Posted May 31, 2017 13:49 UTC (Wed) by MattJD (subscriber, #91390) [Link]

As I understood the article and comments, daemon were not wanted as you might have to run several different ones to handle all the upcalls. The suggested solution is to have a different daemon do socket activation for the relevant daemons (with the obvious suggestion being systemd, since it already supports this, but any would do).

I'm not sure exactly how such a system would look, as I'm not familiar with all the moving pieces nor use cases, so I was just throwing out a general picture. I was generally thinking that appropriate sockets would opened with the kernel for communication. Depending upon the namespace (and again I'm not familiar with all the details), the process would either need to be in the namespace or the kernel would need to identify the namespace to the process somehow. Ideally a process in a given namespace should be able to take over handling that namespace, which should allow any containerization solution to handle itself without caring what runs in the root/parent namespace.

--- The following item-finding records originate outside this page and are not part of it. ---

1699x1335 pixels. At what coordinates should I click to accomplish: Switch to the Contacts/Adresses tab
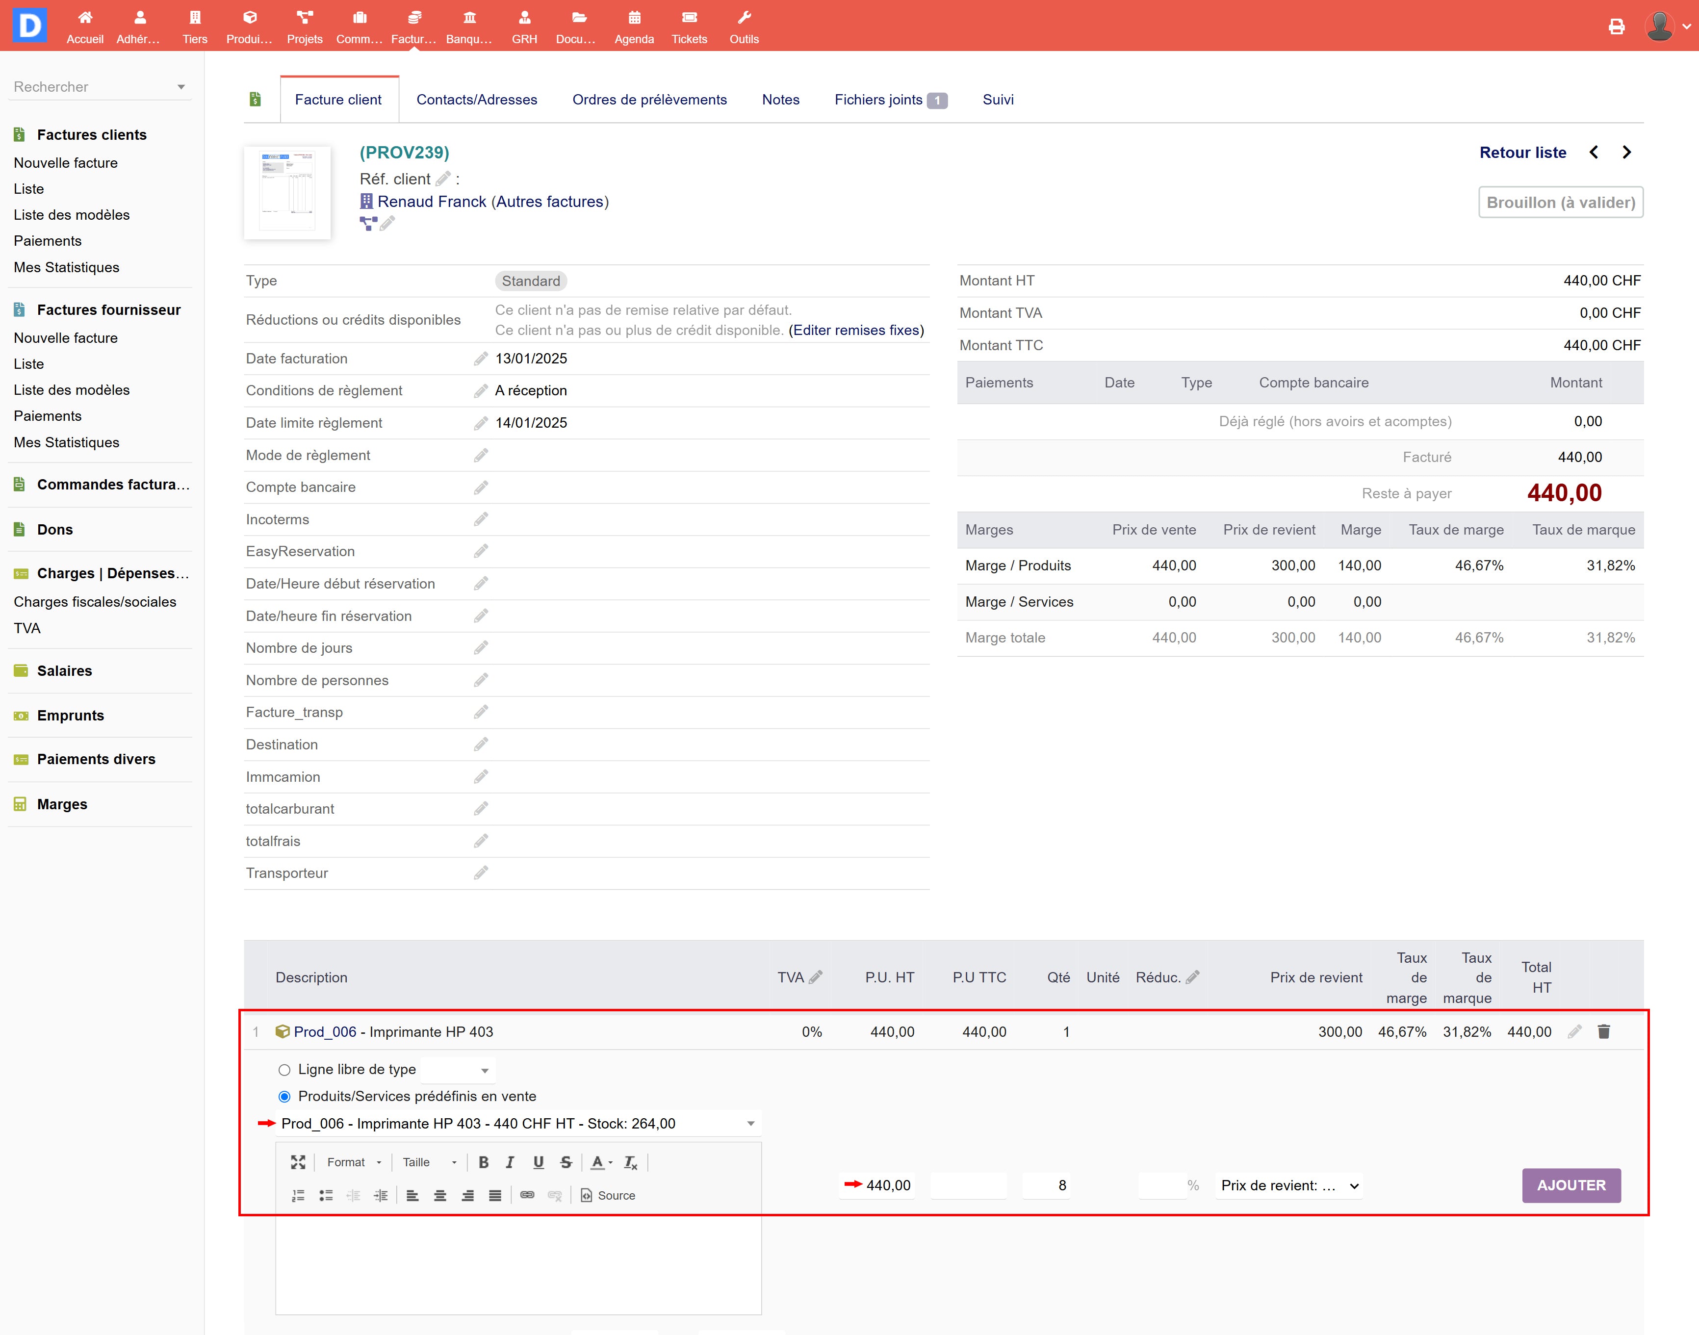click(477, 99)
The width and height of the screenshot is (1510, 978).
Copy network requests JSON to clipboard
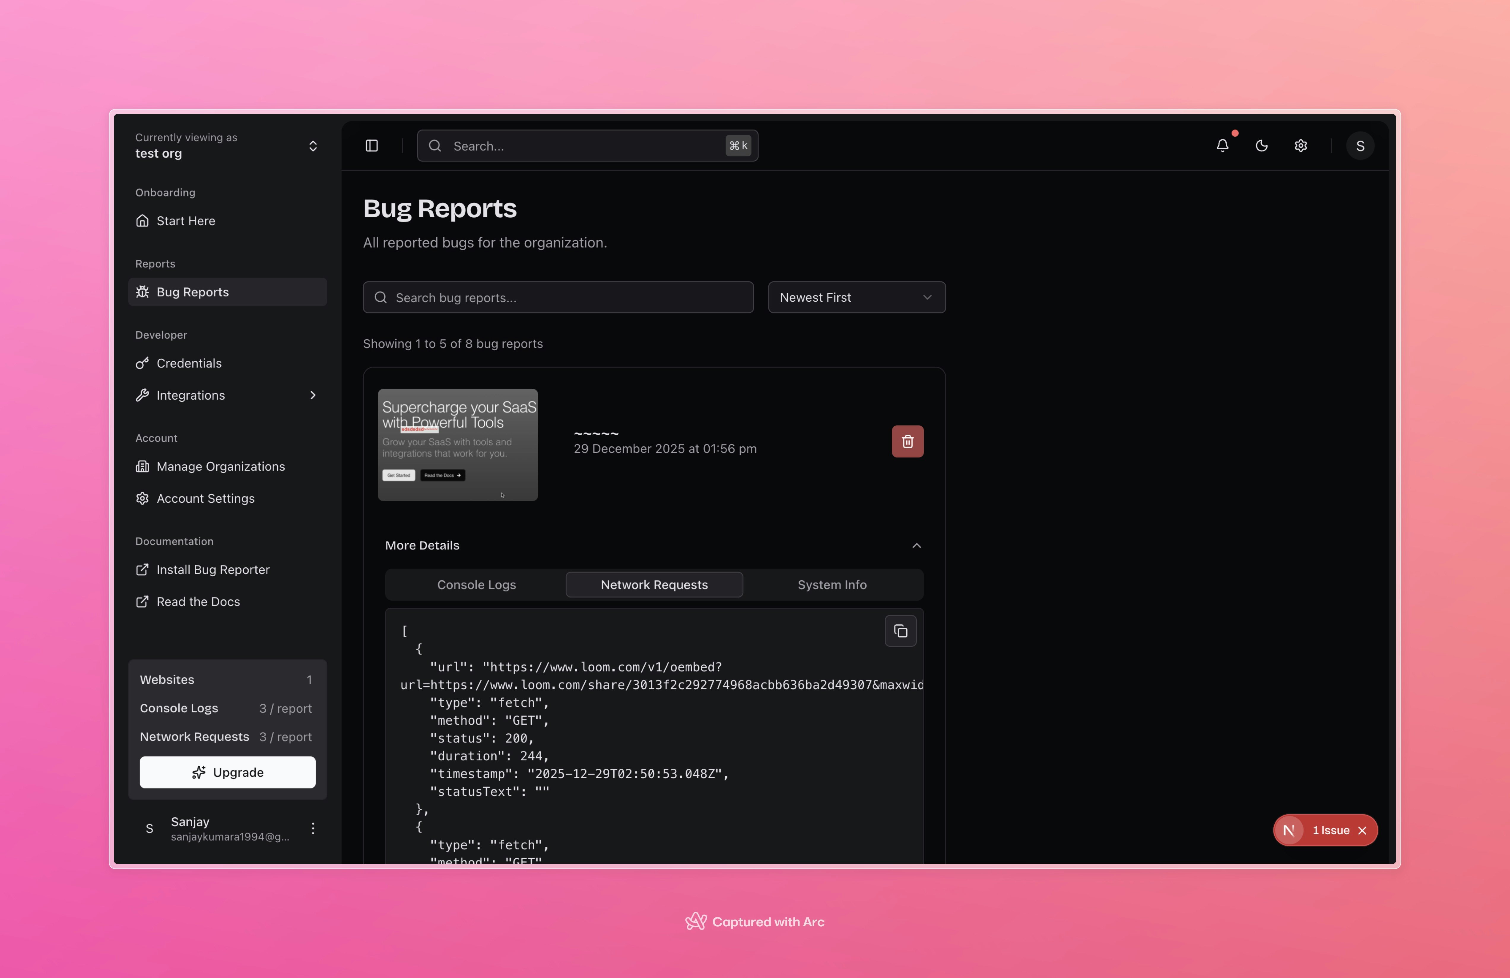click(900, 631)
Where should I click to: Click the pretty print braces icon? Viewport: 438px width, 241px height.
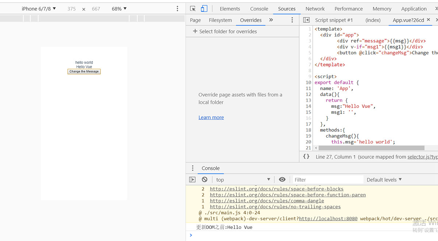coord(306,156)
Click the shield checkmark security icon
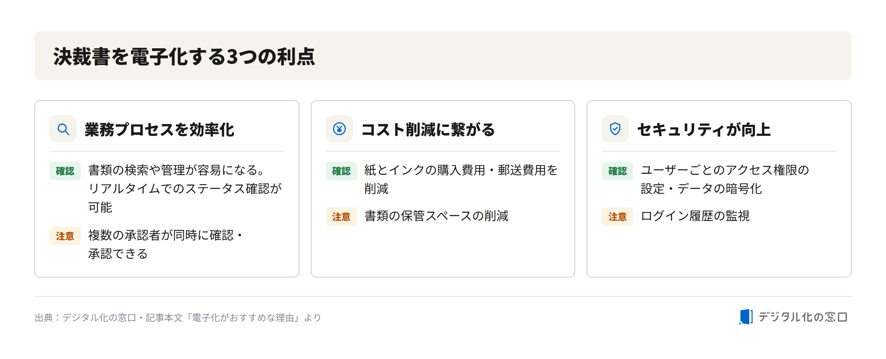Screen dimensions: 886x359 pyautogui.click(x=615, y=129)
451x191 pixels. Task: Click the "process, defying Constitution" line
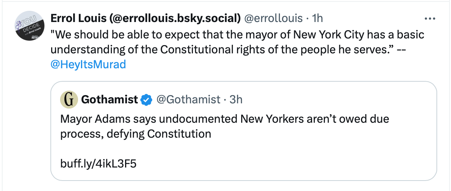click(136, 134)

That general sketch seems cleaner to me, as it moves policy about how to handle a given upcall to userspace, which seems to be line with the kernel's wishes. If your container is complicated enough to require upcall handling, then yes a process will need to run to listen for those events (whether it's your process itself, or some process started by the init of the container). Ideally container managers like docker/rkt could provide handling for their containers, to ease system administration. If you are hand rolling your own, you'll need to handle all these details. But that won't change from the status quo, where you still need something to handle the upcall. And many simple cases should avoid requiring this discussion all together, like your example of a build container.